◆ Activity ◆
How many lines in the entries below contain the string "input"? Reply with the number only.

Entries taken from a collection:
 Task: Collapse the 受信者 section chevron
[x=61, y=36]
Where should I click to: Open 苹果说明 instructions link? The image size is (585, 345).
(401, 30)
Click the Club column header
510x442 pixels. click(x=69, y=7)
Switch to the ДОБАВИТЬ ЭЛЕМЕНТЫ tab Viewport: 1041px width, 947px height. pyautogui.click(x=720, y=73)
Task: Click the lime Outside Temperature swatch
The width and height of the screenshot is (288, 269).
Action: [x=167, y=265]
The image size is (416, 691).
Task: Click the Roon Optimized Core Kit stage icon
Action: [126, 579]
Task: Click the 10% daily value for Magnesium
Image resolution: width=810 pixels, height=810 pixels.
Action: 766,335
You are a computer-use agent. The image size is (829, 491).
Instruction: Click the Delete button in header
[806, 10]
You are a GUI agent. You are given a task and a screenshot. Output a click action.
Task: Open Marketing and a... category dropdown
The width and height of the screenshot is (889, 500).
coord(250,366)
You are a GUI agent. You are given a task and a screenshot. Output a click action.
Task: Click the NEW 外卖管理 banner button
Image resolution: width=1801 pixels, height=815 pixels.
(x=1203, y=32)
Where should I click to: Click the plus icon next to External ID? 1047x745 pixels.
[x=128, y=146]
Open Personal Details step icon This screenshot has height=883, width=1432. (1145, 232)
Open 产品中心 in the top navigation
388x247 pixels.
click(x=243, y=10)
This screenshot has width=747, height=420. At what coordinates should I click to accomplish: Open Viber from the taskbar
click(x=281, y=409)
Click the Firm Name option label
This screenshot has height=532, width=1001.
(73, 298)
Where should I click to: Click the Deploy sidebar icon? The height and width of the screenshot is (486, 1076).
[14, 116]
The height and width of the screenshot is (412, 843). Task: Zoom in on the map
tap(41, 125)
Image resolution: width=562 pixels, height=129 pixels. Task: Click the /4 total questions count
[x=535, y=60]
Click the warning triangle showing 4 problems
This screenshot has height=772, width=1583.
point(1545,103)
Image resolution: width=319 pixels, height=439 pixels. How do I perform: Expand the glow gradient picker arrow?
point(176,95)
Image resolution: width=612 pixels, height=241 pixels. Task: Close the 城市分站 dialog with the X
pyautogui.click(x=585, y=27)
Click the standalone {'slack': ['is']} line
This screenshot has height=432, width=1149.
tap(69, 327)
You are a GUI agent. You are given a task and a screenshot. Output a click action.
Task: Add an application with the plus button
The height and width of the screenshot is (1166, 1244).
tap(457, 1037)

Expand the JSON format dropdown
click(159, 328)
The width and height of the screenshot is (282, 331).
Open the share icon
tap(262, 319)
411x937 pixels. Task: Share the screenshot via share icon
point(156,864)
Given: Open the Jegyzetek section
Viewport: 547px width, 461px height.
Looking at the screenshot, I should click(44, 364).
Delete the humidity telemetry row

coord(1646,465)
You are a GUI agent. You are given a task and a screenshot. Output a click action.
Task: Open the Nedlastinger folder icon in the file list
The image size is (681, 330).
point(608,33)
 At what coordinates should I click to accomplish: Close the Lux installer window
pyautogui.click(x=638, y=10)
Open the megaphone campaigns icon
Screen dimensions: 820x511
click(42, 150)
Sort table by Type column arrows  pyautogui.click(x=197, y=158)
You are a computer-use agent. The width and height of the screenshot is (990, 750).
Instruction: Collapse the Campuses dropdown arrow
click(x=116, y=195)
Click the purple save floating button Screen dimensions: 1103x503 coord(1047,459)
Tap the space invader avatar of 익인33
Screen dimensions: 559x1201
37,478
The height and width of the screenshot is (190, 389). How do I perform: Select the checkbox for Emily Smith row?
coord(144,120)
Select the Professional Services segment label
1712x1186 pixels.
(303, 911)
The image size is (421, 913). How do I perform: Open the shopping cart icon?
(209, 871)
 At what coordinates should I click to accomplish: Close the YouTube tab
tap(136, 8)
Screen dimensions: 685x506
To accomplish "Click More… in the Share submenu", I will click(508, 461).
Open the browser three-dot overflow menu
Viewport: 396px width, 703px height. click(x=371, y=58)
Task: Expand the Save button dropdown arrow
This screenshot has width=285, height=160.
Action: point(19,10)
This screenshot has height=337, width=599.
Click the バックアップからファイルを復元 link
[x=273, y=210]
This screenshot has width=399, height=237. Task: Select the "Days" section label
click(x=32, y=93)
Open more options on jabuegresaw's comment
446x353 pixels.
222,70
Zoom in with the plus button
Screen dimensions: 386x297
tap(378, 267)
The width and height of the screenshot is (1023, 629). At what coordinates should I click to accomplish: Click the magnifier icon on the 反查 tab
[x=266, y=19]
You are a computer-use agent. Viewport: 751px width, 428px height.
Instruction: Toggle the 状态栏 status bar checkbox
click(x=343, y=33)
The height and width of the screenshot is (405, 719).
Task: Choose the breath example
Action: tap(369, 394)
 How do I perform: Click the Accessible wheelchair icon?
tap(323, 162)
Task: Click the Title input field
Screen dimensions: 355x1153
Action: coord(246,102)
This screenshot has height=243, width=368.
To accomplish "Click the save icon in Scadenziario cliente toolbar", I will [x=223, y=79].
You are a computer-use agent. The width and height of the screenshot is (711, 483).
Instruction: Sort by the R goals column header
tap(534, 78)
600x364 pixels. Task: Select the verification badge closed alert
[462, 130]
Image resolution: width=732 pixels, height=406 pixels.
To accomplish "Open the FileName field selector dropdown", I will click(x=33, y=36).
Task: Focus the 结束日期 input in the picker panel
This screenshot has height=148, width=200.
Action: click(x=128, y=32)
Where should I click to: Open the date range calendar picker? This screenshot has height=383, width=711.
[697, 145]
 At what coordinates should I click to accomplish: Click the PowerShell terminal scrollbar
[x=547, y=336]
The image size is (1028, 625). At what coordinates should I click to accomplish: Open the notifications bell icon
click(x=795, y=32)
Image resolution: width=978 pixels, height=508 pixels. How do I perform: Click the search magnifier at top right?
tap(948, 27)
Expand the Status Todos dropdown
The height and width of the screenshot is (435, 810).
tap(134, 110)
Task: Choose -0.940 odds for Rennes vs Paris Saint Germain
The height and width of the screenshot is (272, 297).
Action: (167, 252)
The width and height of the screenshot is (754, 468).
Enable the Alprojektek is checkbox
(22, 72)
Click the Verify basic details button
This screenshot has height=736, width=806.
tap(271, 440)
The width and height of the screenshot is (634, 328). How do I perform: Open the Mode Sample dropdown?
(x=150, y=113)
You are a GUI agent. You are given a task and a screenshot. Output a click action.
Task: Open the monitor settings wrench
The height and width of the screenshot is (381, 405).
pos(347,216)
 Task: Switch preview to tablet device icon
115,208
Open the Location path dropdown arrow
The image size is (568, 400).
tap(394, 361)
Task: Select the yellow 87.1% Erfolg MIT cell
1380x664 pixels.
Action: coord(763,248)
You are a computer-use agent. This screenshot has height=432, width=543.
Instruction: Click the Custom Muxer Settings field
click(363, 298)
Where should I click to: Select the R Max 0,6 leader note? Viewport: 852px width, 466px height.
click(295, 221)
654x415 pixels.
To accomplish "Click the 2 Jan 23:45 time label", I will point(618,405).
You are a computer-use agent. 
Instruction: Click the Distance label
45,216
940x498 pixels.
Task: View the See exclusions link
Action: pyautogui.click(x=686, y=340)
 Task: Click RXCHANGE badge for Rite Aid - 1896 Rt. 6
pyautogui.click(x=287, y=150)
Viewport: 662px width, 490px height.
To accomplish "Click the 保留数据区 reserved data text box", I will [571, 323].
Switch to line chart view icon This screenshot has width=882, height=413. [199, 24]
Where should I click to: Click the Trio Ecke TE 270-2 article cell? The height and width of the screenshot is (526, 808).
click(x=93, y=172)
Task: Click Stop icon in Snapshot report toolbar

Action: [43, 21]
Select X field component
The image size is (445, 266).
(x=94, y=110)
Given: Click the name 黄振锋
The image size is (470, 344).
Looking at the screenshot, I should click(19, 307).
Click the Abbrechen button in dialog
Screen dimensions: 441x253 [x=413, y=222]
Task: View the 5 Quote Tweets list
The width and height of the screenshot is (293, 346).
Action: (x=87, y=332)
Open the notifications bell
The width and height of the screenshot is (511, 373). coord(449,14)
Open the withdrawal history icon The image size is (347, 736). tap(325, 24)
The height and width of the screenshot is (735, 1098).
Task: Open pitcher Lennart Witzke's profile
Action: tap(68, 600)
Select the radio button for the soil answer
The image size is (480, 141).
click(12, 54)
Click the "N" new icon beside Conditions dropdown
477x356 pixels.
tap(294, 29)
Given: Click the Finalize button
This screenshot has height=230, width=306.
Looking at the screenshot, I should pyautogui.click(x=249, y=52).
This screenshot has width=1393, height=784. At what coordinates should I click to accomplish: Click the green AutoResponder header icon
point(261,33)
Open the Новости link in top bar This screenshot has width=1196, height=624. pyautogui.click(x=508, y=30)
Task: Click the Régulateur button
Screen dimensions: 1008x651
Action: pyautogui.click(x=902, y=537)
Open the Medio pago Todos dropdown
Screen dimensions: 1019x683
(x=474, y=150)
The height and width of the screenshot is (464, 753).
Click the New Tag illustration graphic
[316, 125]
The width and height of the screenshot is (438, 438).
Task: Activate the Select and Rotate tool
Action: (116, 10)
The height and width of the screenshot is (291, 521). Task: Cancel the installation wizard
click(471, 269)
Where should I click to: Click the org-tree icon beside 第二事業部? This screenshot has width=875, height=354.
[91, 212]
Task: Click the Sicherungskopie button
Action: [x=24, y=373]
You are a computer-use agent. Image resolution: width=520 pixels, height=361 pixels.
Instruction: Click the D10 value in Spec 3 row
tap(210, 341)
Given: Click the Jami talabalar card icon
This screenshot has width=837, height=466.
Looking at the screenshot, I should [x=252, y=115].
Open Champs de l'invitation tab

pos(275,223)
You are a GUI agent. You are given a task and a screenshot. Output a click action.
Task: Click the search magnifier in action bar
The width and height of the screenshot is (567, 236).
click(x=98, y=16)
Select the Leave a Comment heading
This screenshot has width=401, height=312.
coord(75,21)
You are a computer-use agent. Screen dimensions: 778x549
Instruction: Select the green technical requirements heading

◆ Solution for this exercise ◆
2